Tomo Bystedt was first exposed to what would become the Stealth driver in 2014.
The face of the driver is made of carbon, and red. It’s a game-changer in the market and is already in the bags of Tiger Woods, Rory McIlroy, Dustin Johnson, and more. Thousands of golfers have already made the switch – many of whom will never go back.
TaylorMade has always been a driver company. Its first product, in 1979, was 190cc head cast of stainless steel. Quickly, the ‘Original One’ became way easier to hit than wooden drivers. TaylorMade says every technological breakthrough can be traced back to that one. The one.

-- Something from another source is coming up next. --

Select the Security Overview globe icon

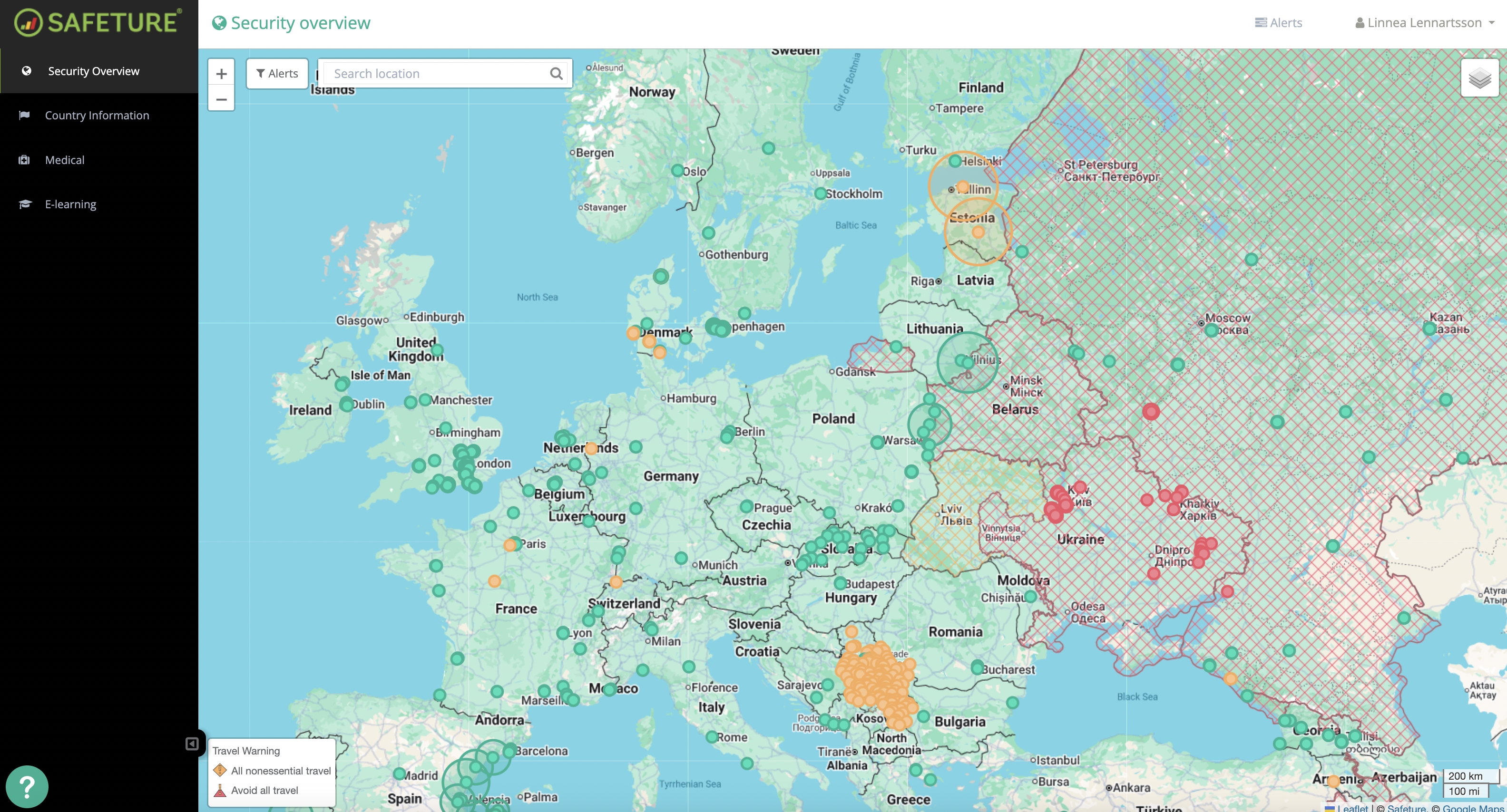pyautogui.click(x=27, y=70)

Since then, TaylorMade has continued to innovate and launch products that have become the catalyst for millions of golfers to hit it further and straighter. The Bubble Shaft,
The Burner, The 300 Series, The ‘R’ series of drivers – including the R7 Quad (the first with moveable-weight technology),
The ‘M’ series of drivers, SLDR, SIM, SIM2 and now, Stealth.

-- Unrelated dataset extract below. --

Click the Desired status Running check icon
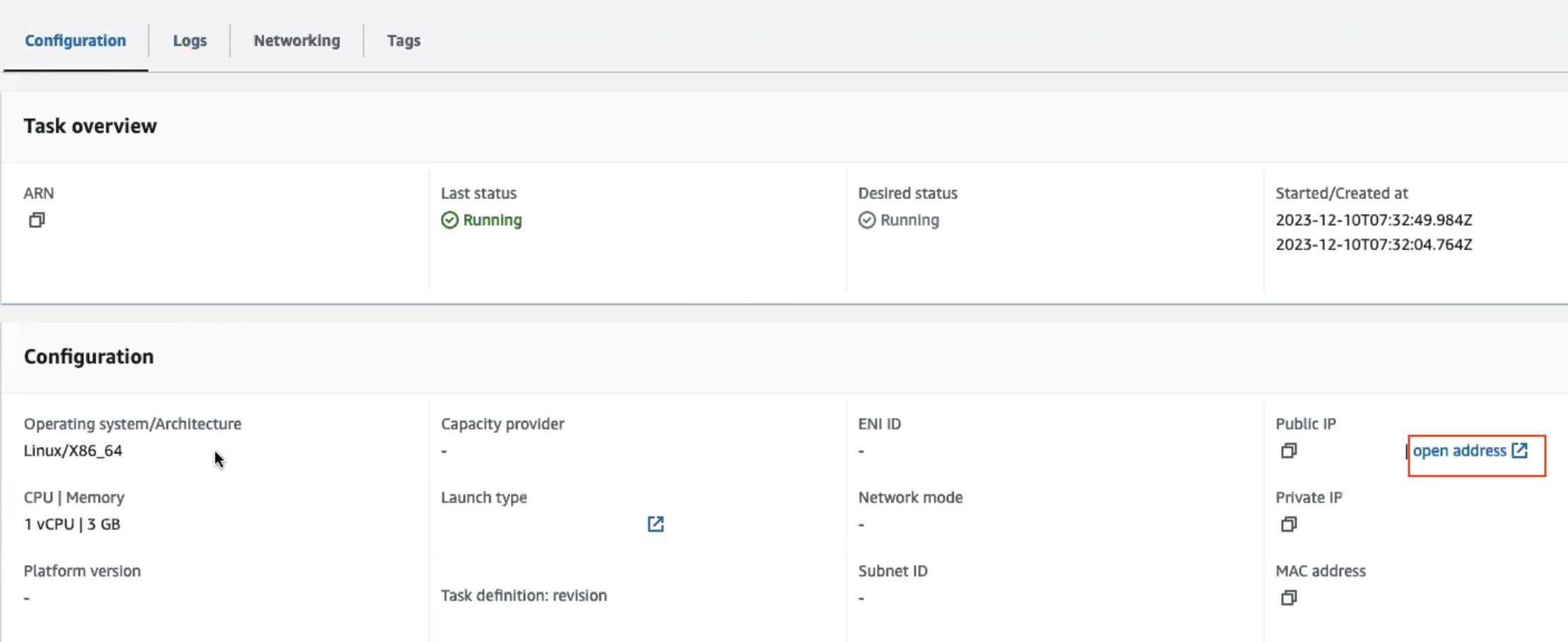The height and width of the screenshot is (642, 1568). (867, 220)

Golf has come a long way since 1979, and so has TaylorMade.
Now, Bystedt tells us, the company has never been more excited for the future.
“Think about technology in general and in any industry. Cars going from internal combustion engines to electric opens up so many opportunities for car manufacturers to do new things and think differently,” he says. “The same thing is happening to us with the carbon face. We feel this is opening a new door for us and it will allow us to do things differently.”
A team of engineers first starting tinkering with a carbon face in 2000. There were dozens of iterations. But before long the team pivoted to have a laser-like focus on the most important part of a driver. You know, the thing that contacts the ball? Things quickly became all about the face.
“In 2014 I was on a small project essentially to try to bring this technology to market and I worked on it for about a year with a bunch of engineers. But we just couldn’t get it across the line,” says Bystedt, who works at TaylorMade’s headquarters in California. “It was the time when we were working on M1 and M2 and those products were incredible. We had just moved the goal posts too far. There was no point in launching it if it was not better than titanium.”
So, while TaylorMade was releasing industry-leading drivers through the mid-2000s with titanium faces, they were, in secret, coming up with something even better.
Bystedt, who you’ve likely seen alongside Woods, McIlroy, Johnson, Collin Morikawa, and others in TaylorMade’s product-launch commercials and content, says launching a driver with a carbon face has always been a technological dream of the team at TaylorMade.
Now it’s a reality.
They unlocked all these little things one by one – durability, speed, spin. They finally they got to the last door and ran right through it.
“There is a production-ready technology that we can unleash to millions of golfers (but) that took a pretty big leap for our team,” he says. “We replaced the most important part of the club – the face – with a material that hadn’t been battle tested in this scenario. For me and a lot of the team as well there as this feel like, ‘holy s—t’ we are actually going to do this.’”
Bystedt laughs when he admits what was said behind closed doors. But it’s the same turn of phrase he’s hearing now when people hit the Stealth line of drivers for the first time.
There’s been no shortage of technological evolution under TaylorMade’s roof.
“As a company we’re fairly bold in the sense that we’ll take risks on technologies. We’re not a follower in that sense,” says Bystedt.
Usually, he says, the team will take existing technology and just improve on it. For SIM2, for example, 80 percent of the club was the same as the SIM driver in terms of core technology. The Stealth, and Carbonwood, was brand new.
The Bubble shaft was bold and different, but no one is playing bubble shafts these days. It didn’t stick. But moveable weights? You can barely get a driver without one, now. The R7 from TaylorMade was first. And a loft sleeve, like in the R9? They were first there, too.
A carbon face was a risk. Especially because of what came just before it. Bystedt says TaylorMade is, essentially, abandoning the most successful driver face technology in the marketplace. The SIM2, a titanium face with Twist Face technology and Inverted Cone technology was the No.1 driver in golf a year ago. There was 20 years of titanium driver-face dominance prior to that.
As is the case with technological advancements, however – something TaylorMade is plenty familiar with – someone had to be first. Someone had to take the big leap. Someone had to hope an experiment will pay off.
So far, so good.
“Two years ago, we knew there was going to be this moment down the road when we unveil it to the world and people are going to be like, ‘wow, that’s pretty incredible,’” says Bystedt. “And here we are. It’s been kind of surreal in that way. It’s been a long time coming.”
But like most things, it was worth the wait.